**Task instructions:** After reading the listing below, copy it out exactly.

**Material shown:**
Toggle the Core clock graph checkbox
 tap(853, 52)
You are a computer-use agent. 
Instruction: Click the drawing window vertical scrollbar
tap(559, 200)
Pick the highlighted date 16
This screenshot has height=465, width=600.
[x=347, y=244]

**Your response:**
Toggle the Core clock graph checkbox
 tap(853, 52)
You are a computer-use agent. 
Instruction: Click the drawing window vertical scrollbar
tap(559, 200)
Pick the highlighted date 16
This screenshot has height=465, width=600.
[x=347, y=244]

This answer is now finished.